Pieter menyatakan belum ada penelitian yang valid berapa persen lulusan MKn yang menjadi notaris tapi dapat dipastikan mayoritas lulusannya berprospek menjadi notaris. Menurutnya, kurikulum MKn harus berorientasi kepada kebutuhan masyarakat dan masalah-masalah hukum yang ada dalam kaitan dengan jabatan profesi notaris.
Ia jelaskan, “kurikulum harus berorientasi pada materi hukum yang secara langsung terkait dengan substansi akta, teknik pembuatan akta dan pemahaman alat bukti atau dokumen hukum yang berisi fakta hukum yang menjadi dasar notaris memberikan penilaian hukum atas fakta hukum yang dimuat dalam dokumen hukum itu,” ucap Pieter, Sabtu (7/9/2024).
Notaris dalam menjalankan jabatan khusus dalam pembuatan akta autentik didasarkan pada keterjalinan antara keadaan nyata (fakta), dokumen hukum dan keterangan penghadap. Kukirulum MKn perlu memberikan pemahaman kepada peserta didik tentang alat bukti tulisan sebagai dokumen hukum yang berisi fakta hukum dan berdasarkan fakta hukum ini dapat diberikan pendapat hukum yang menjadi dasar konstruksi dalam akta autentik.
Sebagai contoh Pieter menguraikan akta nikah, sebagai alat bukti tulisan atau dokumen hukum yang diterbitkan oleh instansi pencatat nikah yang berwenang yang berisi nama suami-istri, status pada saat menikah jejaka dan perawan atau duda dan atau janda, tanggal pernikahan, ada atau tidak ada pencatatan perjanjian kawin.
“Jika status menikah yang laki-laki atau wanita, jejaka dan perawan dan menikah tanpa ada perjanjian kawin maka jika suami-istri memperoleh benda pasca perkawinan melalui jual-beli bukan hibah atau warisan maka benda itu menjadi harta bersama,” kata Pieter.
Untuk itu, ia berpendapat perlunya melakukan reposisi kurikulum sesuai perkembangan hukum dan masalah-masalah hukum yang dihadapi notaris dalam menjalankan jabatannya, antara lain perlu mata kuliah tentang teknik pemahaman dokumen hukum Kenotariatan.
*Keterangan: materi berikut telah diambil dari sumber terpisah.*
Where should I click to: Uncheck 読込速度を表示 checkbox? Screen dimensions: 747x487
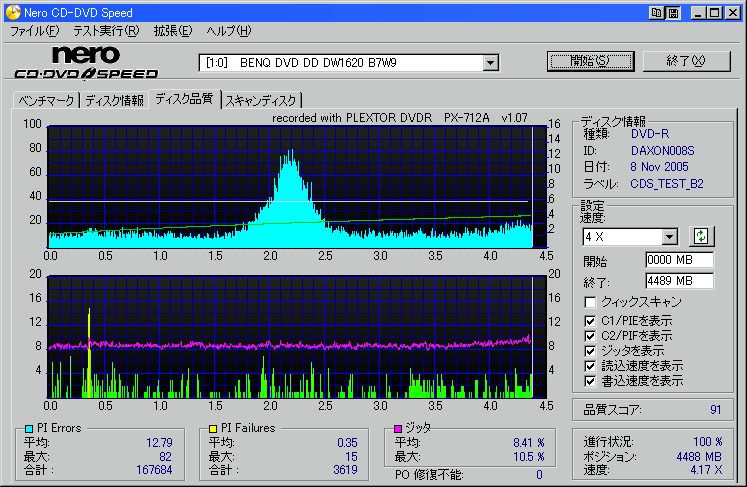point(592,366)
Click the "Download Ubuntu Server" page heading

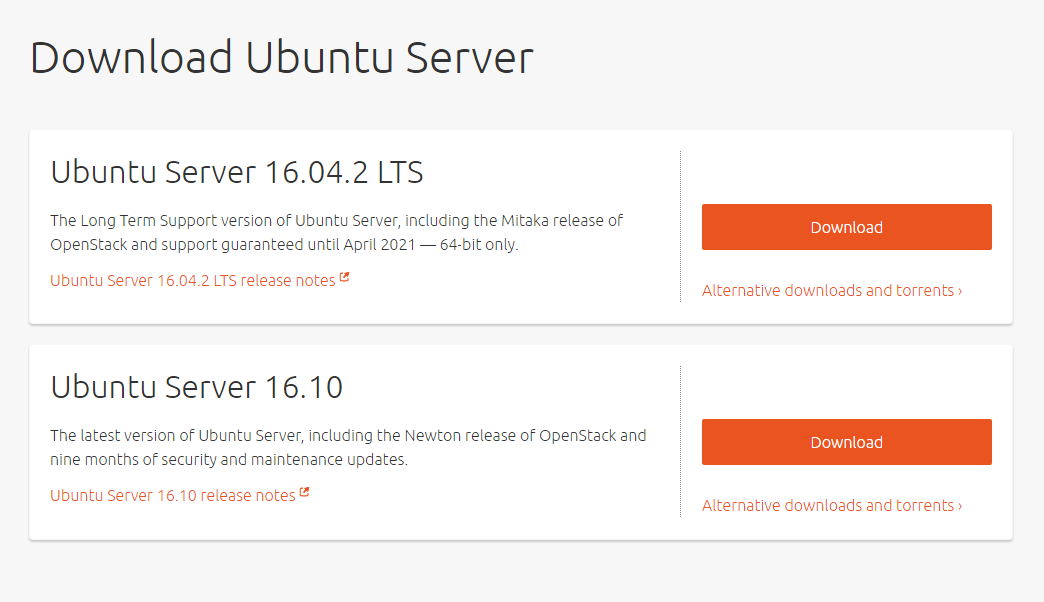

Bahkan perkembangan hukum melalui yurisprudensi, perundang-undangan, putusan Mahkamah Konstitusi (MK) tentang digitalisasi layanan publik membawa akibat perlu dilakukan reposisi akta-akta notaris sesuai perkembangan hukumnya.
Pieter memberikan contoh lagi soal akta pengakuan anak luar nikah bagi WNI (Warga Negara Indonesia,red) yang tunduk pada Burgerlijk Wetboek (BW) berlaku pasal 281 KUHPerdata harus dibuat dengan akta autentik dan pasal 284 KUHPerdata harus dibuat dengan persetujuan ibu dari anak itu, dan perkembangan hukum dalam UU Administrasi kependudukan mensyaratkan kedua orangtuanya harus menikah secara sah menurut hukum agama dan belum sah menurut hukum negara.
“Sebagai contoh lain pasal 1470 KUHPerdata tentang Selbsteintritt dimana penerima kuasa menjual dilarang menjual kepada diri sendiri atau perantaranya. MA dalam berbagai putusan menyatakan jika kuasa menjual tidak mengandung benturan kepentingan atau tidak ada lagi kepentingan pemberi kuasa seperti PPJB lunas, maka kuasa menjual diberikan kepada pembeli selaku penerima kuasa khusus untuk menjual kepada pembeli selaku penerima kuasa sendiri dan kuasa menjual tersebut bukan pelanggaran ketentuan pasal 1470 KUHPerdata,” pungkasnya.
Hal ini mengharuskan dilakukan reposisi akta notaris sesuai perkembangan hukumnya dengan mata kuliah baru reposisi akta notaris sesuai perkembangan hukum.